● TO DO: A complete response lists each line of the data below that includes the word "will".

-------- THE DATA

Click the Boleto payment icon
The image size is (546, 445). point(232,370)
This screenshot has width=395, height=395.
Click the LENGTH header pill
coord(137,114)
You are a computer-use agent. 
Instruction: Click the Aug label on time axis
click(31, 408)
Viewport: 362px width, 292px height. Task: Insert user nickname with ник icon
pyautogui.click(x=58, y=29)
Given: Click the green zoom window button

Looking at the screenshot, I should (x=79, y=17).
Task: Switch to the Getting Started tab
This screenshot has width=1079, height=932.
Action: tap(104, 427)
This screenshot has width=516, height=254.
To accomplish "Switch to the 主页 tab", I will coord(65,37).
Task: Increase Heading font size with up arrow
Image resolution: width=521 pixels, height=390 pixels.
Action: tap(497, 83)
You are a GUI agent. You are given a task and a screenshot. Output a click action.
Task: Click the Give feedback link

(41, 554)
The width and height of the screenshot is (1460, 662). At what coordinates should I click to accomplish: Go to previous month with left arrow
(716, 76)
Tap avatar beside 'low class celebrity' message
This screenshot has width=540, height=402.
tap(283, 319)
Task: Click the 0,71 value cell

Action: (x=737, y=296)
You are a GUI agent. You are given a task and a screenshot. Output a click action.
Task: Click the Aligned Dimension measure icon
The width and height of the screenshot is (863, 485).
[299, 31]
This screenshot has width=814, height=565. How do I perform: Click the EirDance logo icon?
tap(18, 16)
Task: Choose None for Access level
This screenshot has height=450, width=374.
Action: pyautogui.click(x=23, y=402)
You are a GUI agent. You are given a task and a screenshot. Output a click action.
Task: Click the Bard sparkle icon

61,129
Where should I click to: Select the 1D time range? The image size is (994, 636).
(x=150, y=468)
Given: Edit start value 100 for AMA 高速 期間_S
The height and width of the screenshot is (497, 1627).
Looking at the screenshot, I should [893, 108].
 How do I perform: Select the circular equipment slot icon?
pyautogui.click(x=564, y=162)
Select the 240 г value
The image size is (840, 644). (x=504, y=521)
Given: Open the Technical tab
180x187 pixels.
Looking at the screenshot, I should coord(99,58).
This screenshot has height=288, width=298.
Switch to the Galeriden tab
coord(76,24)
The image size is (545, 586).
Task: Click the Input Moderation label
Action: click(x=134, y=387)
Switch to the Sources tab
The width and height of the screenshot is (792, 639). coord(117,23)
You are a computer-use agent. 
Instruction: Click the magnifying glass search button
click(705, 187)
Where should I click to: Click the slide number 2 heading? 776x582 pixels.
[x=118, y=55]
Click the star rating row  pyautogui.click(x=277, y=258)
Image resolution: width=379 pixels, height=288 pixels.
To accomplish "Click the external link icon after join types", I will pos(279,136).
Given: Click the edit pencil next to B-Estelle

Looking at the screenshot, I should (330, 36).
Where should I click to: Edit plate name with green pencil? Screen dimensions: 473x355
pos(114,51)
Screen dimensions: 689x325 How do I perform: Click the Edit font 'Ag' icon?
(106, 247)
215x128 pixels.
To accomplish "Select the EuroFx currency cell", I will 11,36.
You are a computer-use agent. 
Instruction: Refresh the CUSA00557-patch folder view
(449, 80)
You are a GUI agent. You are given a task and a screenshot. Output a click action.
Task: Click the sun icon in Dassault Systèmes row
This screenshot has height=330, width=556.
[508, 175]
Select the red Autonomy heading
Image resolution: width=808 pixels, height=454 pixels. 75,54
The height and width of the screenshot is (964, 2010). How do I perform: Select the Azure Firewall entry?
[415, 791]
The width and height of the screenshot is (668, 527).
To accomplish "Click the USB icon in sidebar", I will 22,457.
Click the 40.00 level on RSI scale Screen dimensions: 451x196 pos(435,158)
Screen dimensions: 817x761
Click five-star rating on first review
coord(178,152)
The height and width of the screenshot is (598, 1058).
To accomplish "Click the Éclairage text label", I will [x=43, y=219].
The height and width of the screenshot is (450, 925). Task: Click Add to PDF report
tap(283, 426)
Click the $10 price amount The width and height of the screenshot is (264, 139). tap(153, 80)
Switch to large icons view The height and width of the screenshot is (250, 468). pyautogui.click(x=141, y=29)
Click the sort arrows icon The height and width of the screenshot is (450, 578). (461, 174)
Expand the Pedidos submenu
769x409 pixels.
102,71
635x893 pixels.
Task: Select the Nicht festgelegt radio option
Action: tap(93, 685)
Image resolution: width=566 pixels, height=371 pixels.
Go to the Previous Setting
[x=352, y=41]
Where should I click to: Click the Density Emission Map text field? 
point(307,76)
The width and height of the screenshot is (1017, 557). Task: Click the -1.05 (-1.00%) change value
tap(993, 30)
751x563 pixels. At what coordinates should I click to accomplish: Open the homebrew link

----------------

● RESPONSE TO THIS EXERCISE:
To accomplish "Switch to the 主页 tab", I will coord(65,37).
To accomplish "Click the external link icon after join types", I will pos(279,136).
To accomplish "Select the EuroFx currency cell", I will 11,36.
To accomplish "Click the USB icon in sidebar", I will 22,457.
To accomplish "Click the Éclairage text label", I will [x=43, y=219].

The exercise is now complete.